Hay figuras que trascienden su obra para convertirse en geografía afectiva de un país. Roberto Fontanarrosa no solo escribió sobre Argentina; tejió una mitología cotidiana donde reconocemos nuestros gestos, nuestras hipocresías, nuestros amores torpes y la épica ridícula de sobrevivir. Hoy, cuando su bigote canoso y sus anteojos cuadrados son siluetas grabadas en el imaginario colectivo, su legado opera en dos registros inseparables: el genio lúdico que democratizó el humor gráfico y el narrador profundo que desentrañó el alma de lo ordinario.
Nadie como él supo que lo sublime anida en lo trivial. Sus historietas – ese universo donde Inodoro Pereyra y su perro Mendieta filosofaban entre cardos y chistes sobre la burocracia celestial – no eran simple sátira. Eran teología criolla. En cada viñeta, el Rosarino convertía la pampa en escenario metafísico: un gaucho anacrónico discutía con ángeles ineficientes, denunciaba el clientelismo político celestial o se quejaba de que hasta San Pedro tenía «acomodo». Era la Argentina eterna, con su desencanto cómico y su ternura resistente, elevada a parábola universal.
Pero reducir a Fontanarrosa al humor sería como ver solo la espuma de un río caudaloso. Sus cuentos – esos relatos de bares, potreros y oficinas grises – revelaron a un escritor de raza. Sin estridencias, con una prosa exacta como un tiro al blanco, capturó la música coloquial del español rioplatense. Sus personajes no eran héroes: eran tipos que se equivocaban en el amor, matones de barrio con miedos secretos, empleados que soñaban con fugas imposibles. Ahí, en los bostezos de la rutina o en la violencia súbita de una esquina, desnudó mecanismos del poder, la soledad urbana, la nostalgia que duele sin dramatismo. Como Cortázar con el fantástico, Fontanarrosa encontró lo extraordinario en la grieta de lo común.

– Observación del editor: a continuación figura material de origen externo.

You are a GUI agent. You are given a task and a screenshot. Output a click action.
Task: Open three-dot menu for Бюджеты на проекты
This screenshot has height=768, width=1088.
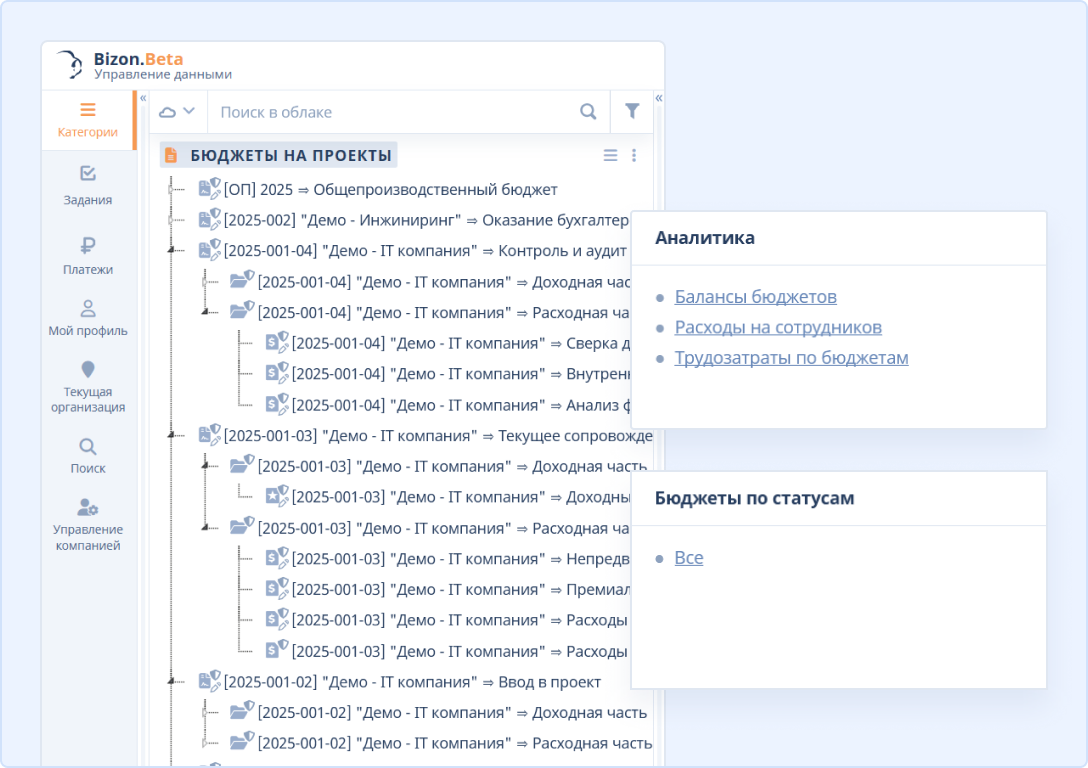634,155
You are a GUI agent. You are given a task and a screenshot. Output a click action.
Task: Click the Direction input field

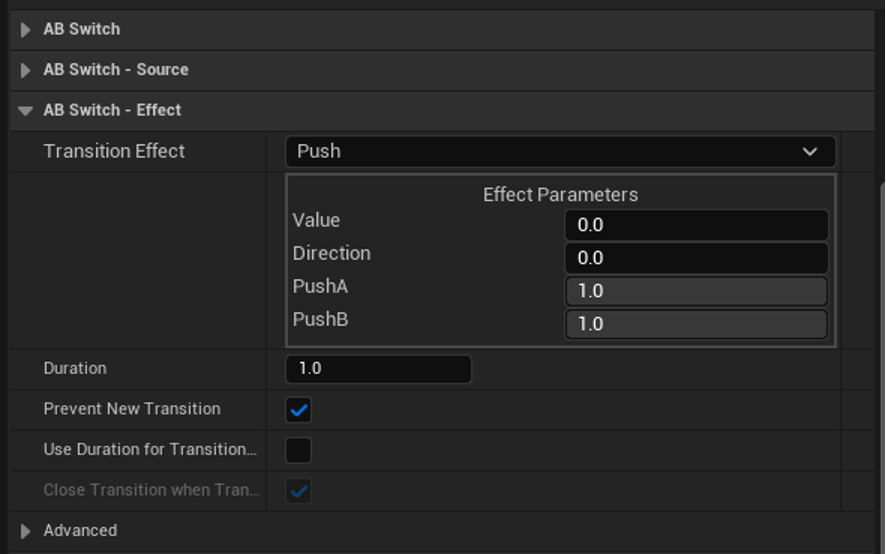[x=696, y=258]
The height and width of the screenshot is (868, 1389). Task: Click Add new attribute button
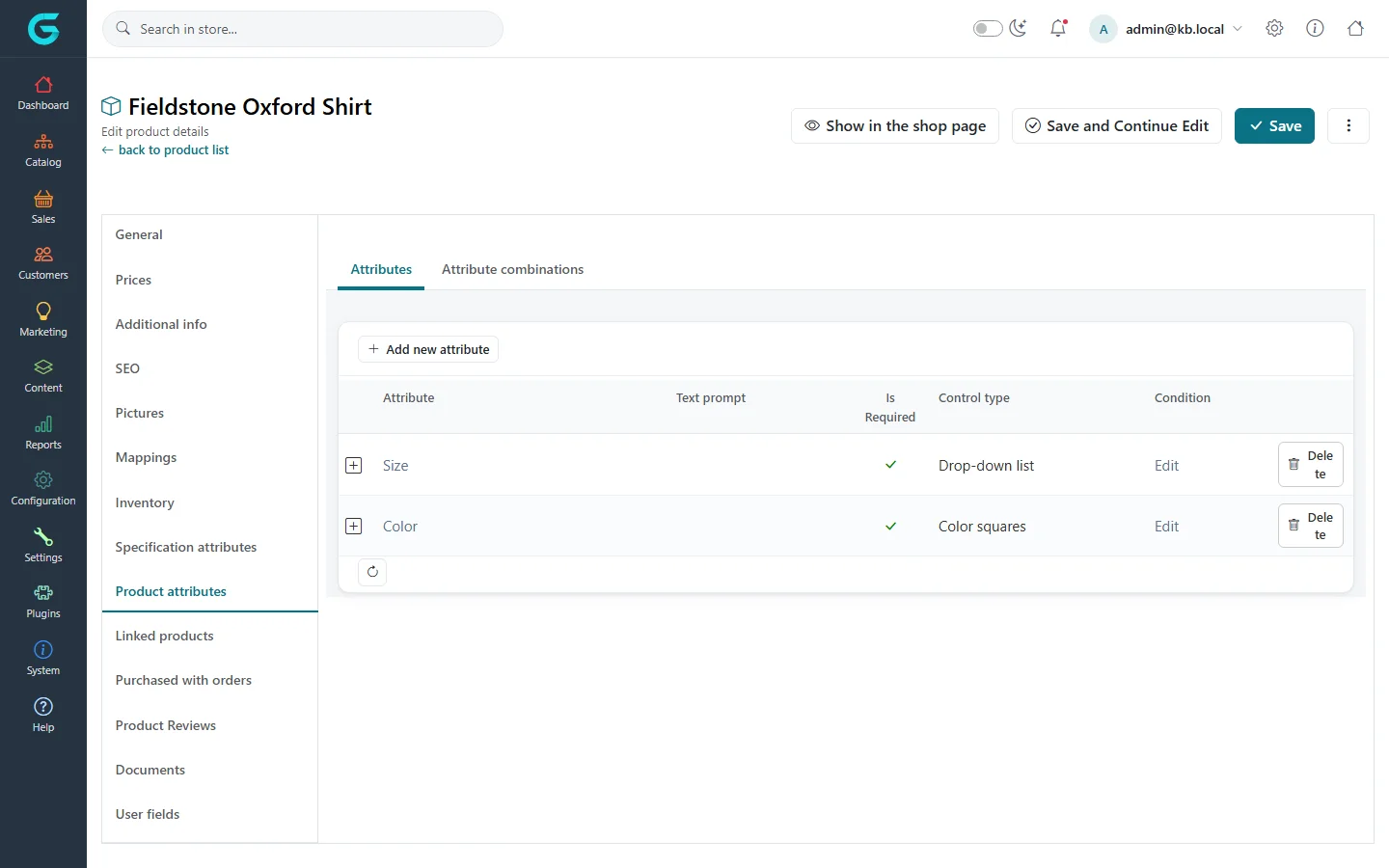[x=428, y=349]
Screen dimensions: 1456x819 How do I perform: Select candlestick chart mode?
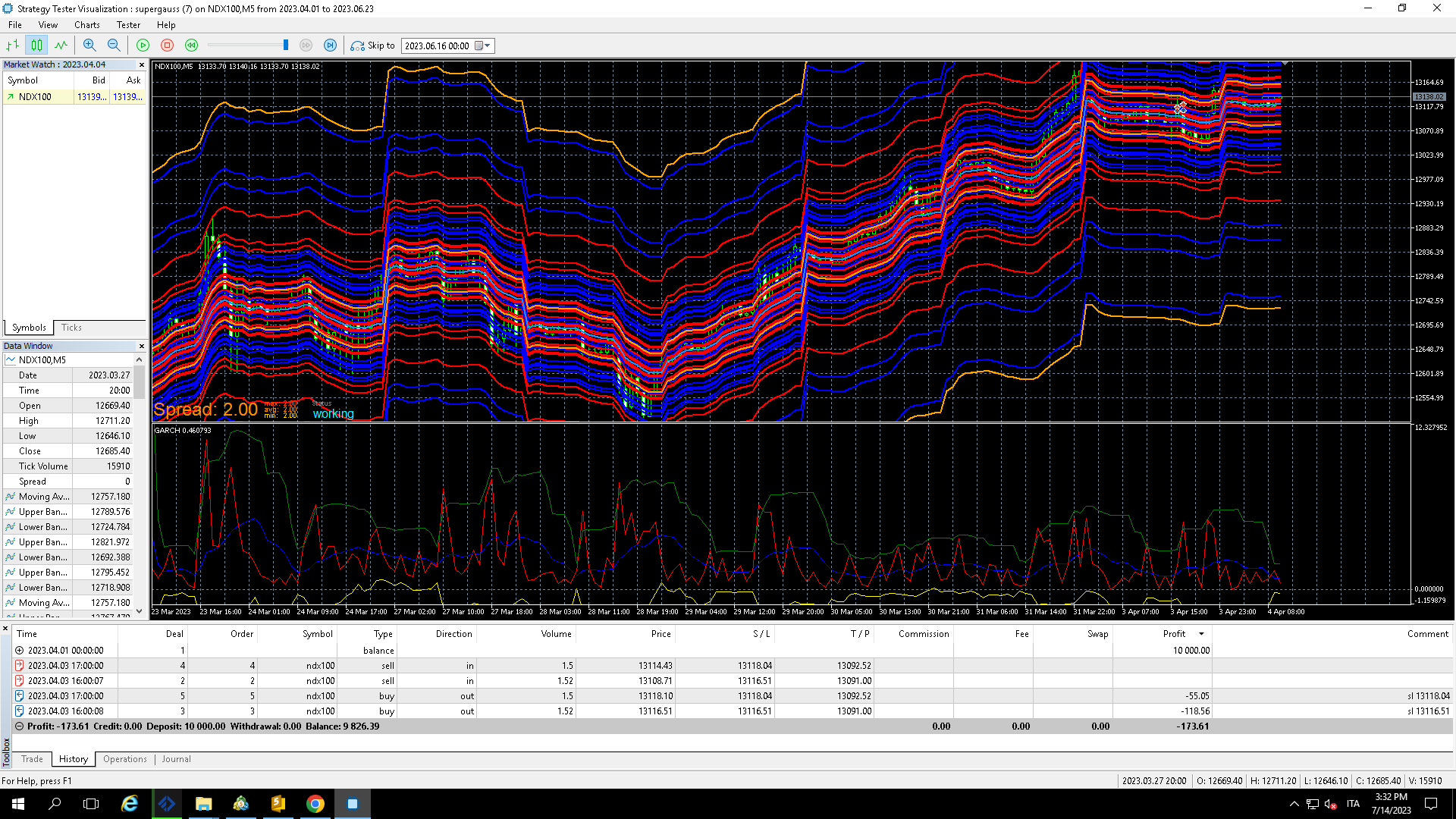pos(36,46)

Su grandeza radica en la ausencia de jerarquías culturales. No hubo «alta» o «baja» cultura en su obra; solo historias necesarias. Un mismo hombre podía dibujar a Boogie el aceitoso –el antihéroe misógino y patético que reflejaba nuestras sombras– y escribir «19 de diciembre de 1971» (también llamado «El Viejo Casale»). Ambientado en el clásico rosarino, este ya clásico relato narra cómo hinchas de Central secuestran a un anciano mítico —cuya presencia invicta contra Newell’s consideran talismán— para forzar su asistencia al partido. No había contradicción. Era la misma mirada: compasiva y despiadada, que sabía reírse del dolor sin trivializarlo.
Hoy, convertido en ícono, su presencia se multiplica en formas que él hubiera celebrado con una cerveza y una carcajada. Sus frases circulan como moneda corriente en bares y redes sociales; sus personajes adornan murales en Rosario; sus reflexiones sobre fútbol («el opio de los pueblos y yo soy un pueblo») se citan como axiomas. Esta canonización popular, espontánea y libre de solemnidades, es acaso su mayor triunfo. Porque Fontanarrosa no pertenece a la academia ni al panteón de los bustos de mármol. Pertenece a la mesa del café donde se discute hasta tarde, a la biblioteca del colegio donde un adolescente descubre que la literatura puede hablar como él, al estadio donde un gol se celebra con un grito que podría ser de Mendieta.
Murió hace años, pero su Argentina – esa que construyó con trazos de tinta y palabras certeras – sigue respirando. En un país donde la identidad suele debatirse entre el mito y el desencanto, él ofreció un tercer camino: la pertenencia por el humor compartido, por la historia bien contada, por el reconocimiento de que somos, ante todo, personajes de una tragicomedia enorme y entrañable. Por eso, cuando alguien dice «¡Ufa, qué calor, che!» con tono de queja cómplice, o cuando un perro callejero mira con escepticismo filosófico, ahí está él. Fontanarrosa ya no es un autor: es el aire que respiramos, el territorio donde, por fin, nos reconocemos sin grandilocuencias. Un gigante que caminó en zapatillas y nos dejó el mapa más honesto de casa.